(Foto: Aldo Carneiro/Pernambuco Press)
Um torcedor do Sport morreu atingido por uma privada lançada do alto da arquibancada do Arruda, no Recife. No mundo paralelo das organizadas, esse episódio será narrado e renarrado como uma façanha. Mesmo se o responsável, presumivelmente um torcedor do Santa Cruz, for preso, nada garante o fim desse macabro "contar vantagem". Como li no caso do torcedor do Vasco preso pela confusão em Joinville, na última rodada do Brasileiro de 2013, é até capaz que seus colegas digam: "só quem está dentro pode julgar".

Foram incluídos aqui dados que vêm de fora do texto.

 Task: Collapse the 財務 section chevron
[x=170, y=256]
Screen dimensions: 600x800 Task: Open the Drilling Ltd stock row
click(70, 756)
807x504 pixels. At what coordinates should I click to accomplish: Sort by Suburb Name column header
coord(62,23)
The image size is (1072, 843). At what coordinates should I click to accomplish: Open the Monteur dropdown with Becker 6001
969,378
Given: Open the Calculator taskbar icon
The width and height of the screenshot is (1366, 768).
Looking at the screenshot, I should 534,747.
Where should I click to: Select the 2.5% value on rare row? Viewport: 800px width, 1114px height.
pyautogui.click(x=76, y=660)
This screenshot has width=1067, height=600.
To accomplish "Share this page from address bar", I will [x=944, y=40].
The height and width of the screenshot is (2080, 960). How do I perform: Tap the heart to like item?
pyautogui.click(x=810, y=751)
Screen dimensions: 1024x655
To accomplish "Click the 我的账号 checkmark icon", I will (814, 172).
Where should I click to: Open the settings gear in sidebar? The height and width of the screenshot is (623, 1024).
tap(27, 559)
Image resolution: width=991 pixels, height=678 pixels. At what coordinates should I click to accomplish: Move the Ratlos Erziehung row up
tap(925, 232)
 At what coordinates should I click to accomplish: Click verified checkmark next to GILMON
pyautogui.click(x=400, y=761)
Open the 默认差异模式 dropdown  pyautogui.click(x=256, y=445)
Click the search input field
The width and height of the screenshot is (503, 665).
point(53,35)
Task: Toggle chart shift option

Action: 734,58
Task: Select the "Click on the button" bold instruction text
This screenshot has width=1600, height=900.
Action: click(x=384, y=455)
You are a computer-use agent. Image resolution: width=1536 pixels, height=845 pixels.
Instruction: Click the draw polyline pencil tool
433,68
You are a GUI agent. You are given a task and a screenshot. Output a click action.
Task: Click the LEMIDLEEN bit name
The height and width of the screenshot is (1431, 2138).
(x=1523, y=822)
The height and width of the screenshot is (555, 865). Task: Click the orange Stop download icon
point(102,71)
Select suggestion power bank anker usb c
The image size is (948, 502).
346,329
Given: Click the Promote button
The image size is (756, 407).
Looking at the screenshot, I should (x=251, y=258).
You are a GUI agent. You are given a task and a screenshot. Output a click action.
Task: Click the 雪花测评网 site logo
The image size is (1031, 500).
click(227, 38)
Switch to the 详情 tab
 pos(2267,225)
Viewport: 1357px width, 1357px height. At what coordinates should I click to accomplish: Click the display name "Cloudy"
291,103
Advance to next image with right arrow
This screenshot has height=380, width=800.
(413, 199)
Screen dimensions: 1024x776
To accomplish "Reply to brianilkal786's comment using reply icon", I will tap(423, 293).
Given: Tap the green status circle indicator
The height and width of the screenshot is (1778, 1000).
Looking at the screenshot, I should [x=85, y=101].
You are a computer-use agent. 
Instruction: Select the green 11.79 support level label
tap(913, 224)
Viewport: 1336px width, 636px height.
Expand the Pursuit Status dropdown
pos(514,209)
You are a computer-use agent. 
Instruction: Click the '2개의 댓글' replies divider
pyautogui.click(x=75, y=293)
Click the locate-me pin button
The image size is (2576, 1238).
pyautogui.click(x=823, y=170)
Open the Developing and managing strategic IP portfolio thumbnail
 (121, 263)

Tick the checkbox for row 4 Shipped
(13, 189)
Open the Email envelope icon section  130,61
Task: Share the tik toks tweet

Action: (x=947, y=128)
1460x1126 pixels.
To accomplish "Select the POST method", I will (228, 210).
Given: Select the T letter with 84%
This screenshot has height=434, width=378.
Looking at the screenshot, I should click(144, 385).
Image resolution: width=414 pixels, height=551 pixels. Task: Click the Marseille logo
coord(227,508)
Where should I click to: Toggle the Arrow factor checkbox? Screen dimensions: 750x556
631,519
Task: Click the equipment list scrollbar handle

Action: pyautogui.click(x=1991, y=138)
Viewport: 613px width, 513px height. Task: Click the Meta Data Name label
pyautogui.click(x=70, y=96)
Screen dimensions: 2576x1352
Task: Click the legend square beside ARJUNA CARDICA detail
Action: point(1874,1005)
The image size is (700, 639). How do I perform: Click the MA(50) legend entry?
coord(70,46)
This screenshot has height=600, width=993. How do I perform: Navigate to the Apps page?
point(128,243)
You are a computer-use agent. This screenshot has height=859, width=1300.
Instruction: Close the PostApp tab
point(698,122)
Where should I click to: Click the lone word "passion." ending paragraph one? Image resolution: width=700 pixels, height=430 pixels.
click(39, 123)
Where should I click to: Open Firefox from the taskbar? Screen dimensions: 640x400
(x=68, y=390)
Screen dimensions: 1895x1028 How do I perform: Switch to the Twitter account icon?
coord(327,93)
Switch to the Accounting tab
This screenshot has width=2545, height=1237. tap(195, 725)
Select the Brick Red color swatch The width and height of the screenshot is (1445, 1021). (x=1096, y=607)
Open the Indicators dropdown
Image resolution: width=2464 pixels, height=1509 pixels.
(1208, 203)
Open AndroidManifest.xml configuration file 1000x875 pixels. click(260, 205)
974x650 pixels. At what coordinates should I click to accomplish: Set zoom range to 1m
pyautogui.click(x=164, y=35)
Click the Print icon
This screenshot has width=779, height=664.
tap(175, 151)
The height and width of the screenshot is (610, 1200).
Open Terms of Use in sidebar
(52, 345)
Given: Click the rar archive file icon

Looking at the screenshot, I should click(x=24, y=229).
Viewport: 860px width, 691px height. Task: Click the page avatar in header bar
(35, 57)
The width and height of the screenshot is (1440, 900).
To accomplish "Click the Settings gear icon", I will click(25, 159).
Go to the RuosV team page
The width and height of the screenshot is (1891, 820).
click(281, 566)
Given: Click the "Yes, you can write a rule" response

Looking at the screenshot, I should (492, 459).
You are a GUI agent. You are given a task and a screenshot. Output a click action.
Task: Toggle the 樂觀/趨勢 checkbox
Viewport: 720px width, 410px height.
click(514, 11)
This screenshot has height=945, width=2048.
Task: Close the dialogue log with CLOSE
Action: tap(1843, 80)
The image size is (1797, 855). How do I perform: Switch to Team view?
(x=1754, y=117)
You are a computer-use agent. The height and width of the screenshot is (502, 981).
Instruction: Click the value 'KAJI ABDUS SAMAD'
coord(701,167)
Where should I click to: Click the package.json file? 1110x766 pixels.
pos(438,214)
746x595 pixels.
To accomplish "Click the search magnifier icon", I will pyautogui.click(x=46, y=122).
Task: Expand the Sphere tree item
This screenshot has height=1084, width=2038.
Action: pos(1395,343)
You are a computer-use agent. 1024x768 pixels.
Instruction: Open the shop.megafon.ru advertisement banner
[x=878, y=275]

("Só quem está dentro pode julgar": essa frase resume a visão de mundo de quem vive "na pista", numa lógica diferente dos “civis”.)
Diante de absurdos assim, costumamos procurar a chave da impunidade, e há uma base nisso: como noutras esferas de violência, a violência das organizadas é subinvestigada e subpunida. Mas o que torna a impunidade das organizadas “diferente”? Entre uma multidão de fatores, aponto um: a coabitação entre clubes e organizadas.
Essa coabitação persiste e floresce em diferentes graus no futebol brasileiro, do desconto em ingressos à quase simbiose, passando pela ilusão de que as organizadas possam ser manobradas. Quebrar essa coabitação é uma urgência. E não são declarações de ocasião, sempre compungidas, que farão o serviço. O próprio presidente do Santa Cruz, que agora se diz vítima das organizadas, já andou com elas – como tantos outros dirigentes, em tantos outros clubes e estados.
Punir os clubes pelo que fazem as organizadas nos estádios não se esgota no castigo por um ato determinado, não: indica qual é o preço futuro, a ser pago institucionalmente, por qualquer incentivo ou reforço às organizadas violentas. É preciso que esse preço seja alto – pois "injusto", injusto esse preço sempre será, pelo menos aos apaixonados.
(Foto: Carlos Ezequiel Vannoni/Fotoarena/Estadão Conteúdo)
Atacada a coabitação, teremos uma chance de atingir um segmento que considero chave: o de quem orbita as organizadas. Quem engrossa o público nos setores destinados às organizadas nos estádios brasileiros são “simpatizantes”, e não integrantes. São eles que ecoam os coros e reproduzem os gestos das organizadas, sem delas carregarem a “farda”. São eles que ficam quando as famílias somem. Mas, em contraste com os organizados, eles não “vivem” a torcida. Apesar de poderem ter feito parte de uma organizada uma vez na vida, eles habitam mesmo é o seu sonho de clube. Se ficar claro a esses simpatizantes que organizadas violentas comprometem o tal sonho, as organizadas perderão terreno e, em torno delas, surgirá um cordão sanitário. Sem simpatizantes, as organizadas não conseguirão cumprir o que Mao Tsé-Tung recomendava às guerrilhas: “mover-se entre as pessoas como um peixe nada no mar”.
Quanto às organizadas propriamente ditas, guardo pouca ou nenhuma esperança. O núcleo da organizada violenta, por mais que insistam no contrário, é corrompido, exatamente por promover ou pelo menos tolerar a lógica do “só quem está dentro pode julgar”.
É por isso que considero equivocadas, na raiz, as tentativas de “ajustar a conduta” das torcidas em acertos com seus chefes. Não me parece haver incentivo externo capaz de quebrar a rede de proteção e solidariedade entre liderança e “pista” no interior das organizadas. O que for feito (“projetos sociais”, como já sugeriu o governo) só mascarará o problema.
Trabalhemos com o possível, de olho no exemplo de quem comprou a briga contra a chantagem das organizadas, como o Palmeiras. Façamos o mar secar.